• WHAT IS NEEDED
All lines from the one that contains "BLOG (377, 23)" to the end of the data must be retyped exactly. Pictures are not retyped.

_ _ _

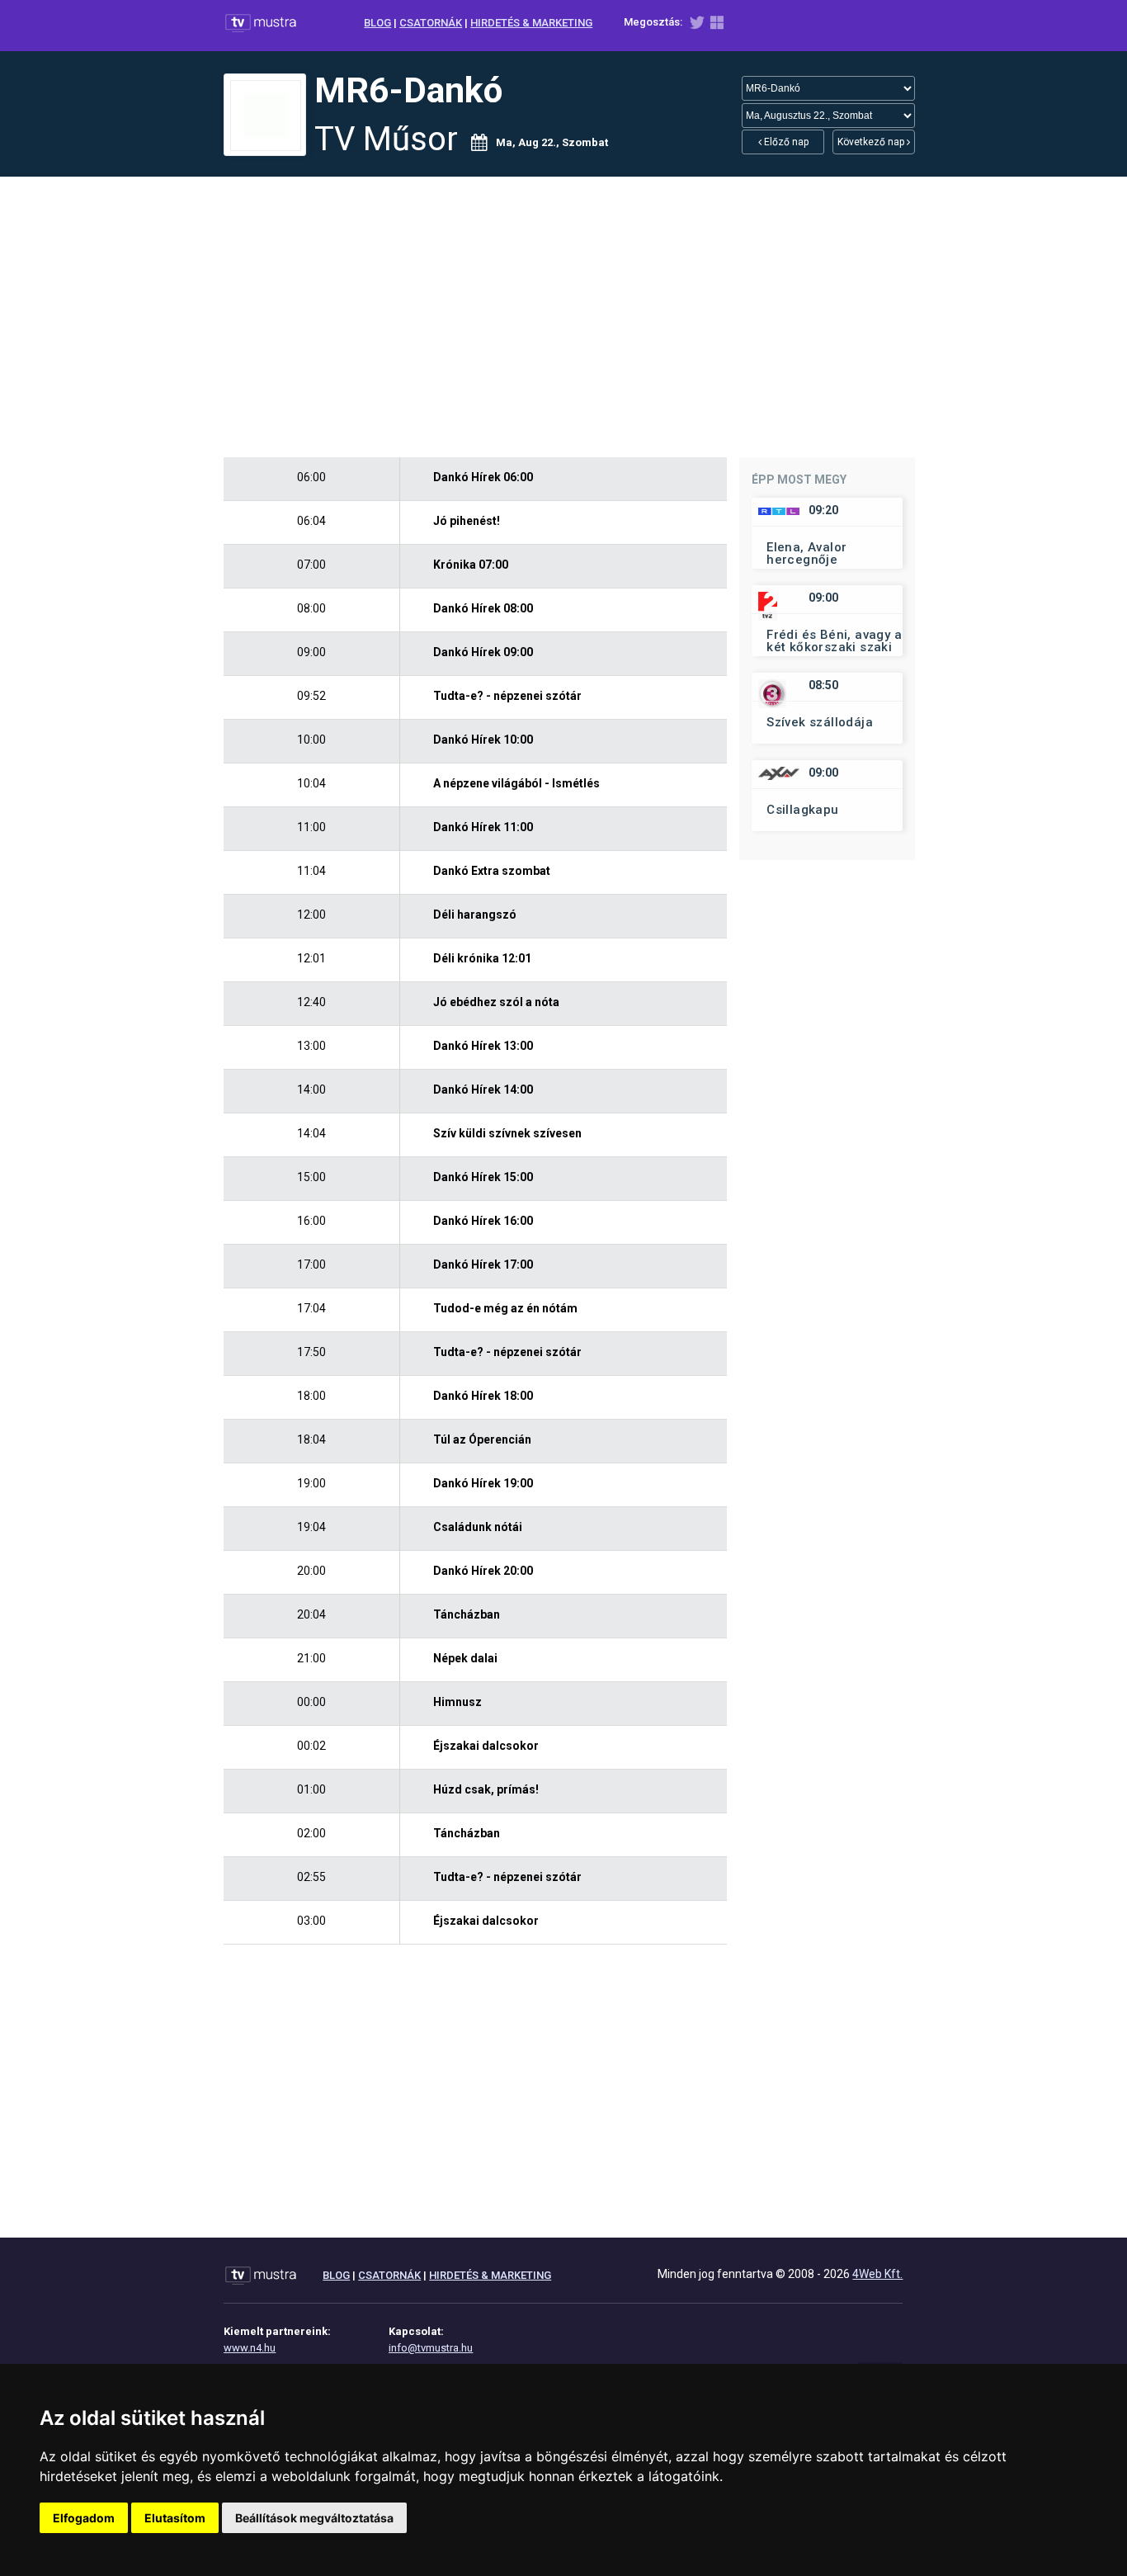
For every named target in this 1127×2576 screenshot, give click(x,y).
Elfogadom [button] (84, 2518)
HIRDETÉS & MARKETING (531, 23)
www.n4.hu (250, 2348)
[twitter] (696, 26)
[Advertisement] (563, 316)
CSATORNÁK (430, 23)
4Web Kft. (877, 2274)
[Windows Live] (717, 26)
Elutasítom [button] (174, 2518)
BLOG (377, 23)
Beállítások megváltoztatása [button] (314, 2518)
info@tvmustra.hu (431, 2348)
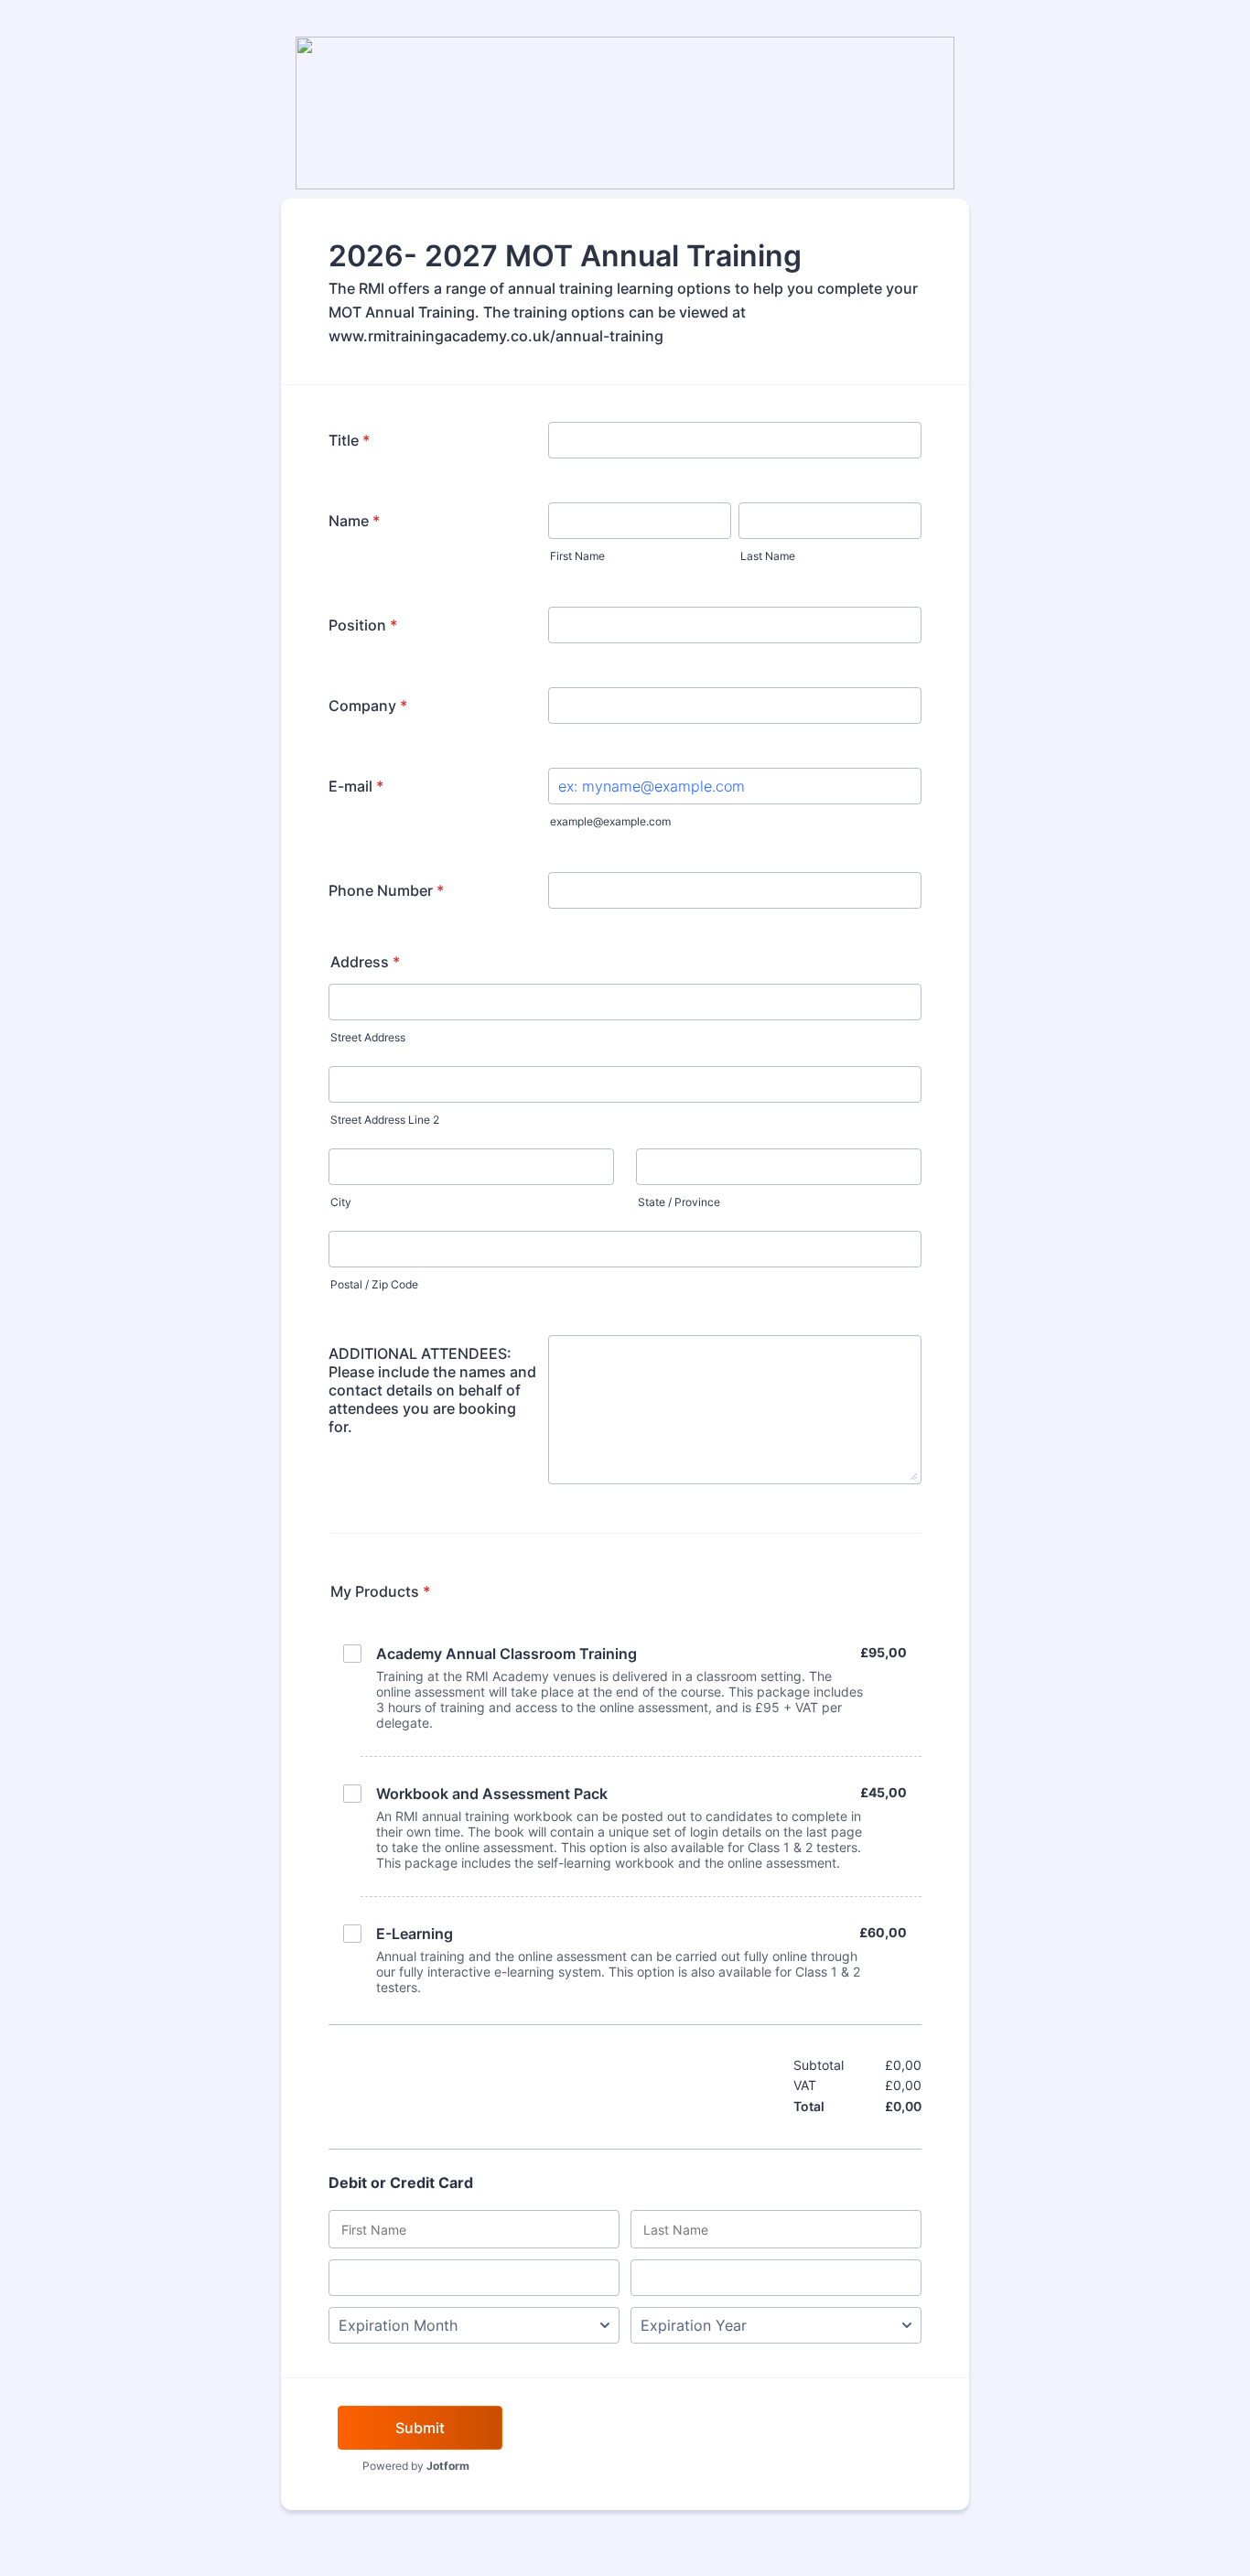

_ _ _

• WRITTEN RESPONSE
BLOG (377, 23)
Beállítások megváltoztatása [button] (314, 2518)
info@tvmustra.hu (431, 2348)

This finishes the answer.